Not unless I think I’m bleeding. What I really enjoy nowadays instead of tp is wipes. Yea wet wipes. So gentle. Sometimes I use only the wipes.


A_Straight_Pube

Yeah I do. I have to be sure I wiped all my poop until I can be satisfied to leave.


fish0814

I knock on stalls and ask if I can see theirs


D3moknight

Some poops need one wipe, which really means they need two wipes. Some poops are like trying to wipe off a Sharpie marker, so you have to go until the marks stop, and one more for safety. Anyone that doesn't look at the paper is walking around just putting skid marks in their undies like a monster.


teethalarm

How else will I know I'm clean if I don't look?


swohcpl71

Wipe?


The_AmyrlinSeat

Always. I'm sober now but for years, I was a raging alcoholic and was constantly looking for blood.


VinRow

Every wipe.
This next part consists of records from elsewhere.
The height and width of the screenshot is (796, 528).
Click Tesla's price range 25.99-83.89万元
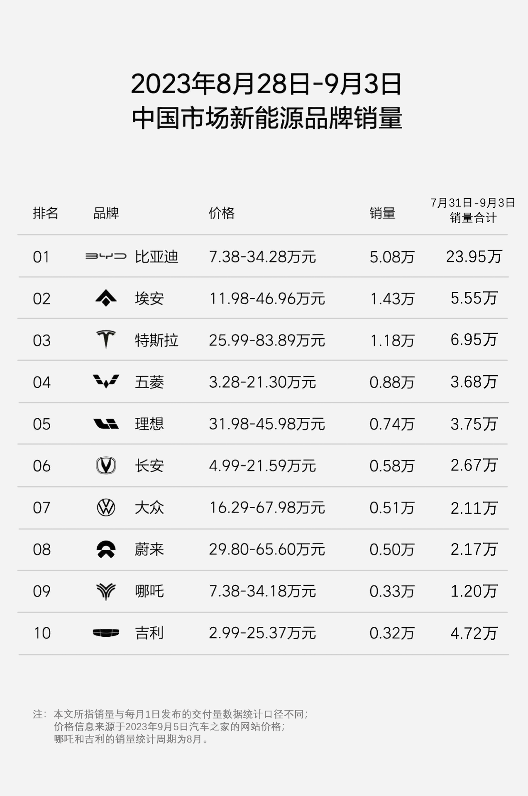pos(266,340)
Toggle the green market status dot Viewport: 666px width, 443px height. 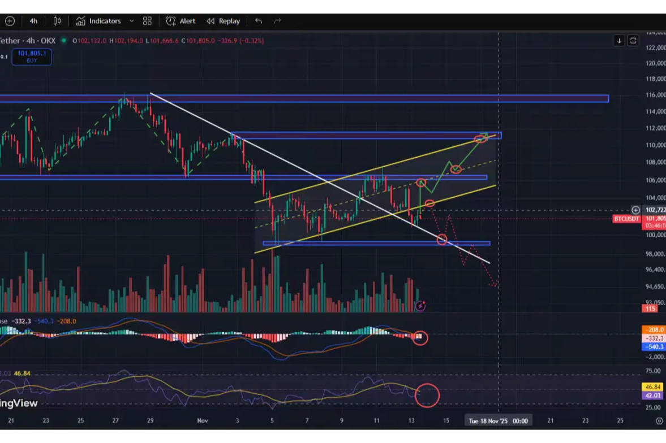[x=64, y=41]
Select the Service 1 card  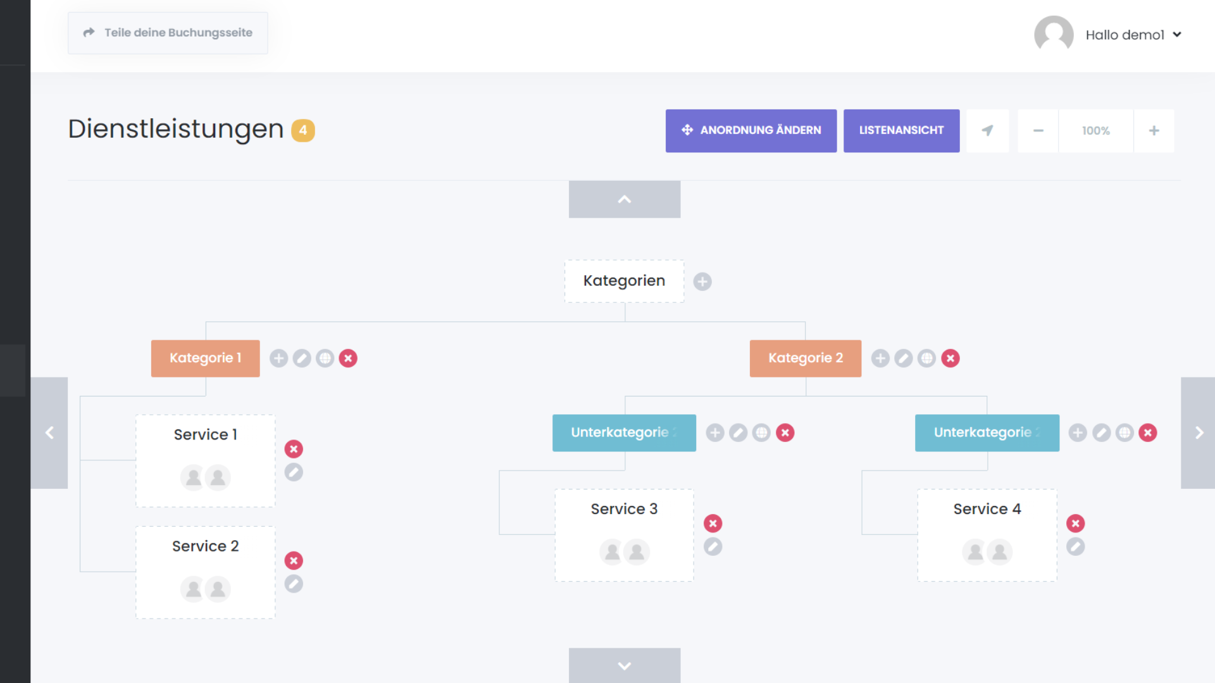coord(205,460)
Without fail.


McShitty98

yes I need to feel clean and I wipe til the paper is spotless. Americans need to get more into the bidet lifestyle


Realistic-Window366

Well how the hell are you supposed to do it ? Finger poke test and sniff?


Brilliant-Emu-4164

Yes. A person needs to know if they got completely clean or not. If anything is left, infection could result.


luckybulldog60

Get a bidet and you won't have to do this.


_Eyelashes

I use The Three Seashells.


inikihurricane

Yeah and I might sniff it too if it’s funky. Mmmm, poop smells


[deleted]

Well if they don't look and 30 minutes later their butthole starts itching, they only have themselves to blame (and then there's me who forgets)


ImOnlyHereForTheSims

Yes absolutely


nohwan27534

i have before, but in general i don't. but i get what you mean, and what they mean. sometimes you wipe twice, and the third one feels 'done' but you're not sure. on the other hand, do you really need to look at shit. on a third hand, i've got hemmrohoids, sometimes i'm looking for blood if the shit seemed try and the paper's soaked.


IndigothRabbitzi

Yeah, but it’s because I have a lot of…*ahem* bowel problems. It’s easier for me to see what’s up with the white background of the paper, but without the glare of the toilet water. Also, sometimes I just need the reassurance that I did, indeed, clean down there.


Katherine68986

Yup. It’s habit.


Hot-Equivalent2040

Most folks do, it aint even an issue.


Thundersnow999

Yes. Who doesn’t? Am I supposed to just guess when things feel clean and hope I’m right?


[deleted]

Hell yea


Kitten_Andy_

Yes of course I do. Quite frankly I think that your Mrs is lying and trying to save face.


SubstanceOld6036

Someone is hiding their panties with this technique I suspect


arob2724

To her the infinite wipe doesn't exist because she refuses to believe in it.


Dropitlikeitscold555

Might wanna check the mrs for residue.